Open-ended questions were not formally analyzed as these were not used with the purpose to generate new qualitative data. Instead, they were used to sustain and develop the close-ended answers [18]. Therefore, phenomenography [19] was used, allowing us to understand how students experienced electives in their medical curriculum.
Later, a seven-step iterative approach to analyze the open-ended responses [20] was performed by the team of investigators, starting by getting familiarized with the transcripts, being provided equal importance to the entire data obtained. After reading several times the answers to open-questions, we identified meaningful units by condensing the information in the transcripts. These units were compared regarding their similarities and the answers expressing similar understandings were then grouped into categories. Initially, there were six major relevant categories, further grouped into smaller categories (topics). The aim was to reduce the number of dimensions effectively without losing relevant information [21]. Sentences that represented these categories and topics were written down, capturing the essential meaning of each one. Both categories and topics were then labeled and associated to a theme, in order to express the core meaning of the category and topic. The identified themes were discussed within the team of investigators in several rounds, until an agreement concerning the final set was reached, in a process described as “negotiated consensus” [22]. Empirical observations were made on the quality of the assignments submitted by students.

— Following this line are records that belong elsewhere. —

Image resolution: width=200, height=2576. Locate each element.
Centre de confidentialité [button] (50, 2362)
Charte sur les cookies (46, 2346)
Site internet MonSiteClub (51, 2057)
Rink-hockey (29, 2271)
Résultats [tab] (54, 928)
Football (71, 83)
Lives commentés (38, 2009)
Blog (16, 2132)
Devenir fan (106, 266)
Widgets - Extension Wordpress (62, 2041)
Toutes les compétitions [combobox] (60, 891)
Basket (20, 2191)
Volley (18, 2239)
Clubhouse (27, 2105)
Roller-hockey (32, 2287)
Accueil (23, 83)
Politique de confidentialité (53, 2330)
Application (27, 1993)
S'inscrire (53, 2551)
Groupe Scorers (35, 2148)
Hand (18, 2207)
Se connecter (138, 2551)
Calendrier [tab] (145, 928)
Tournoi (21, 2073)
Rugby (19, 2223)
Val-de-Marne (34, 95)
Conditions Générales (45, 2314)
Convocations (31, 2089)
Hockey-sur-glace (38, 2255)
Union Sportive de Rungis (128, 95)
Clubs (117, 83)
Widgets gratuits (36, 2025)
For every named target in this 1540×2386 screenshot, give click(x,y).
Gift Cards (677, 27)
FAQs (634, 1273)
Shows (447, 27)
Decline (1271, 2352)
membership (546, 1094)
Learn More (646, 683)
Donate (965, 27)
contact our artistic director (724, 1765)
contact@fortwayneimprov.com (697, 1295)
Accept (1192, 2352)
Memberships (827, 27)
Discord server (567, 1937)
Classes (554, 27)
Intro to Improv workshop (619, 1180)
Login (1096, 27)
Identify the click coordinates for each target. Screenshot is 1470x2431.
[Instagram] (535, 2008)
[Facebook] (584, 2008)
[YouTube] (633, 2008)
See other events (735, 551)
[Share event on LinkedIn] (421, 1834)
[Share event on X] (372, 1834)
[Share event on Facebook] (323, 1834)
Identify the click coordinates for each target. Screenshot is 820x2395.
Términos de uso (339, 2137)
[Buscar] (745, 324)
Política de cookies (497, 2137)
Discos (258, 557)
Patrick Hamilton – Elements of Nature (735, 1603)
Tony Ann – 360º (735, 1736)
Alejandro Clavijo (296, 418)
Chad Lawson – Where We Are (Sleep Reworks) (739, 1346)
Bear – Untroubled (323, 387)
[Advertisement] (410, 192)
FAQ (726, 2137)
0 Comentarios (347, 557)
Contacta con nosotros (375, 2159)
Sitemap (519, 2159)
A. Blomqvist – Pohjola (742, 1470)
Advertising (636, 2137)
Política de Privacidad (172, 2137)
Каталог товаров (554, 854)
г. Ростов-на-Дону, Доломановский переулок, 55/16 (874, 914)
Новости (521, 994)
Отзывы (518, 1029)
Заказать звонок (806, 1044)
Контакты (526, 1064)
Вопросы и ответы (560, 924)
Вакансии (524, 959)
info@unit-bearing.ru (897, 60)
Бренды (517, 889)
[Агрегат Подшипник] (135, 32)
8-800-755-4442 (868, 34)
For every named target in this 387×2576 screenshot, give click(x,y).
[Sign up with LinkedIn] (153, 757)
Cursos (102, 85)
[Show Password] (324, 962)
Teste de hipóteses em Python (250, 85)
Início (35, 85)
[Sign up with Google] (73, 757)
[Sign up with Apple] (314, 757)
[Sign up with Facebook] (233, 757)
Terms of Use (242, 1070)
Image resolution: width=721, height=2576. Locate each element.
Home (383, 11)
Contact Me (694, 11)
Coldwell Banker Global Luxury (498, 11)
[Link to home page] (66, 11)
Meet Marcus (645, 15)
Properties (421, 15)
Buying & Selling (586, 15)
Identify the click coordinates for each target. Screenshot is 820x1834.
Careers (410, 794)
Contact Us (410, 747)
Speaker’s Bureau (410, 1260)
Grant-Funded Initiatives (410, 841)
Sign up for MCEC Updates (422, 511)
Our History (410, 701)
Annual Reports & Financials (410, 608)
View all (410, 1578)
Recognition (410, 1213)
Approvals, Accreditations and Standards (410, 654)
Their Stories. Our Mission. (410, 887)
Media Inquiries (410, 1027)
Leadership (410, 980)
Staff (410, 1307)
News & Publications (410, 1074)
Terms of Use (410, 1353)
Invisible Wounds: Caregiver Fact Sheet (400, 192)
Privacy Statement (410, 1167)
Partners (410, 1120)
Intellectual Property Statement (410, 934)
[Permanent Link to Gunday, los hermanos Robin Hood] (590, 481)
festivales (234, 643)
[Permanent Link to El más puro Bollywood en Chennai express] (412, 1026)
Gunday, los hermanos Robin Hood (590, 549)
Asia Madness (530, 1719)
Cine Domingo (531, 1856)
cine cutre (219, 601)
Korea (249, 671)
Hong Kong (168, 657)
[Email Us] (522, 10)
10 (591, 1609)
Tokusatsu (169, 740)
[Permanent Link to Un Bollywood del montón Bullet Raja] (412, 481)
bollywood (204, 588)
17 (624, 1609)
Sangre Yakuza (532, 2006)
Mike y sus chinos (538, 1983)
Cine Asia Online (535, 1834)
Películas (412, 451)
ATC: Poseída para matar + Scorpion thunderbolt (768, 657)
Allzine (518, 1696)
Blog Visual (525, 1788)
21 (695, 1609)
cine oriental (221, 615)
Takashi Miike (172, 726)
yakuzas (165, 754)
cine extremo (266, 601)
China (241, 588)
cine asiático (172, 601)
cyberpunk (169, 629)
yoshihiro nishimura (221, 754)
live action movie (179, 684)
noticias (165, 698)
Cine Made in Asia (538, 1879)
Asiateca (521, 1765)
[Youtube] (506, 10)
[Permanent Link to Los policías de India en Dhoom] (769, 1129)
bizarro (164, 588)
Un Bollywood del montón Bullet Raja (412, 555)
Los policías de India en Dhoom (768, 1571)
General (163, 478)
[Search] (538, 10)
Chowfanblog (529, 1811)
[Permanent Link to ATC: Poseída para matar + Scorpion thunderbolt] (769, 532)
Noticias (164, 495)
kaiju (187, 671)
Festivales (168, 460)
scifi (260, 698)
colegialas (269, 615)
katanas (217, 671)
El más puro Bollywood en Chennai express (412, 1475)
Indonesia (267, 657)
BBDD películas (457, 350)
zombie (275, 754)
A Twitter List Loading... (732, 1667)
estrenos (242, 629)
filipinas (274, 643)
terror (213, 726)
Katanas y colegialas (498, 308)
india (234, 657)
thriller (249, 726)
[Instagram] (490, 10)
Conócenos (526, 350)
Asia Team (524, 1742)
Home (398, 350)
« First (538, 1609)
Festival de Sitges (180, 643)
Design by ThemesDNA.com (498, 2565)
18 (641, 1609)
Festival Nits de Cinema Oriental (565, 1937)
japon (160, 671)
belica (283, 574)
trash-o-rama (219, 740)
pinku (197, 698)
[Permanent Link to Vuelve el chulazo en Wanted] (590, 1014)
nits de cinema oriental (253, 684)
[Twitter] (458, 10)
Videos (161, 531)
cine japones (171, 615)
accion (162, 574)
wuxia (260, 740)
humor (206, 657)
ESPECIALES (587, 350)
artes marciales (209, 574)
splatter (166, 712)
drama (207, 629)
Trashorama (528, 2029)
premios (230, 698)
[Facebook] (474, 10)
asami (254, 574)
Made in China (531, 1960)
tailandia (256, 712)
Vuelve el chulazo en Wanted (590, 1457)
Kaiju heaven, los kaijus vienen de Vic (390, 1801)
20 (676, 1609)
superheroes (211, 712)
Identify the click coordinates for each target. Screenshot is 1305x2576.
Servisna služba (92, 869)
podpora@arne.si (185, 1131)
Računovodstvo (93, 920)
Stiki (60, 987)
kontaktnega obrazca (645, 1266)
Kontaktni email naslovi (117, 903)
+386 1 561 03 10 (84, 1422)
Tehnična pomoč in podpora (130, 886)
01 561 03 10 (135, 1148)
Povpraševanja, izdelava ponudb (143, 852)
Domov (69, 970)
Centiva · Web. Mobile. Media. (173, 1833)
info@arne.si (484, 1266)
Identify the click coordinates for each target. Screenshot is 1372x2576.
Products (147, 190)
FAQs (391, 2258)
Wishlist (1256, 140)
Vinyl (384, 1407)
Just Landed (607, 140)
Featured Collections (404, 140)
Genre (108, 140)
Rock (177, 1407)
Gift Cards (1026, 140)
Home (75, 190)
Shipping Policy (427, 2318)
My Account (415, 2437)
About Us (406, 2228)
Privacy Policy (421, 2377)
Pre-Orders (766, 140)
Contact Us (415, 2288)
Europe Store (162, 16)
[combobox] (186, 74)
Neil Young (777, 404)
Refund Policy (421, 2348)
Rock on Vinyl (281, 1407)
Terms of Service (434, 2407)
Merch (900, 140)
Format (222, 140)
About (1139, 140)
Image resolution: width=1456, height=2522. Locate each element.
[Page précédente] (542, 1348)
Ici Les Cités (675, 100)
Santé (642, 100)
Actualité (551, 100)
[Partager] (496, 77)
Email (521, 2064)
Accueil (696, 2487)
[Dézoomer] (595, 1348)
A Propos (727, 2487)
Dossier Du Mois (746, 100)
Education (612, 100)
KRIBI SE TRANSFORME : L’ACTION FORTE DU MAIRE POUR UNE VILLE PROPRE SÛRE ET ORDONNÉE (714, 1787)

Subsequently, the categories and topics were compared and triangulation was performed by the team of investigators in order to increase the trustworthiness of the phenomenography approach [23, 24]. At least one category and comprised topic were assigned to each identified meaning unit obtained from the open-ended answers, and student responses after triangulation were tabulated as showed in Table 6, being added some transcripts that illustrate the significance of the topic.
Table 6.
Category | Topic | Topic Name | Occurrence | Most relevant answers |
---|---|---|---|---|
Assessment | 1 | Adequate Assessment | 3 (3.3%) | |
2 | Inadequate Assessment | 25 (27.5%) | “The evaluation is subjective, it would be important to understand the criteria and objectives needed to accomplish to obtain the highest grade.” (id 24) | |
Organization of the Elective | 3 | Typology of classes Adequate | 3 (3.3%) | “Adaptation of classes to the learning needs.” (id 21) |
4 | Typology of classes Inadequate | 11 (12.1%) |
“Our self-reflexion shouldn’t be criticized.” (id 94) “More practice is needed.” (id 109) “There could have been group work to further develop topics applicable to Medicine.” (id 124) |
|
5 | Weak organization | 11 (12.1%) | “The only problem to point was the fact that in the first classes much time was spent recalling basic concepts. I was expecting more innovation and less repetition.” (id 94) | |
Contents | 6 | Background knowledge insufficient | 5 (5.5%) | “The elective approaches subjects very complex and of hard comprehension for those who have less base knowledge of the theme.” (id 68) |
7 | Useful/Relevant | 8 (8.8%) |
“Extreme relevance of the subjects approached.” (id 21) “With crucial components, this is an elective that should be part of the medical curriculum as core curricular unit.” (id 194) |
|
8 | Innovative | 22 (24.2%) |
“Approaches one perspective less studied of Medicine.” (id 47) “Acquirement of scientific knowledge little addressed in the course.” (id 80) “The elective includes subjects very interesting that aren’t approached in the core unit of Morfophysiology of the Nervous System.” (id 114) “Allows for unique experiences and competences that wouldn’t otherwise be acquired during the course.” (id 181) |
|
9 | Interesting | 25 (27.5%) | “Lots of classes with people from different fields of knowledge, approaching a lot of topics and allowing for students to focus on special areas of interest.” (id 223) | |
10 | Low interest | 4 (4.4%) | ||
11 | Excess of contents/ Workload inadequate | 12 (13.2%) | “The contents are a little bit complex. I think that approaching fewer topics and with more depth a set of essential ones would be worthy and beneficial.” (id 227) | |
Working method of the Elective | 12 | Involvement of the teachers | 4 (4.4%) | “One of the strengths is the involvement of the teachers and the interest of the contents teached.” (id 216) |
13 | Involvement of the students | 9 (9.9%) |
“The typology of classes allowed a lot of discussion between the teachers and the students.” (id 69) “Very enriching personally.” (id 163) “I loved this elective. It made me learn much more in practical terms than any other core curricular unit, besides making me feel realized.”(id 227) |
|
14 | Soft Skills/Transversal Competences | 11 (12.1%) |
“It is an unique experience and a very educational one for our future.” (id 114) “This elective was very important for my personal and academic path.” (id 115) “Very good elective, the levels of critic reflexion are essential for any doctor.” (id 124) |
|
15 | Allocation Process | 3 (3.3%) |
“Threat: low diversity of electives.” (id 83) “Allow students to repeat this elective when there aren’t enough openings.” (id 92) |
Results
Quantitative analysis of the questionnaires
From a total of 1231 registration in electives, we obtained 538 inquiries (43.7%). The participants were 229 students from 3rd and 4th year in academic year 2016/2017, mainly females [167 (72.9%)], 92.2% were younger than 25 years among a population ranging from 18 to 34 years-old.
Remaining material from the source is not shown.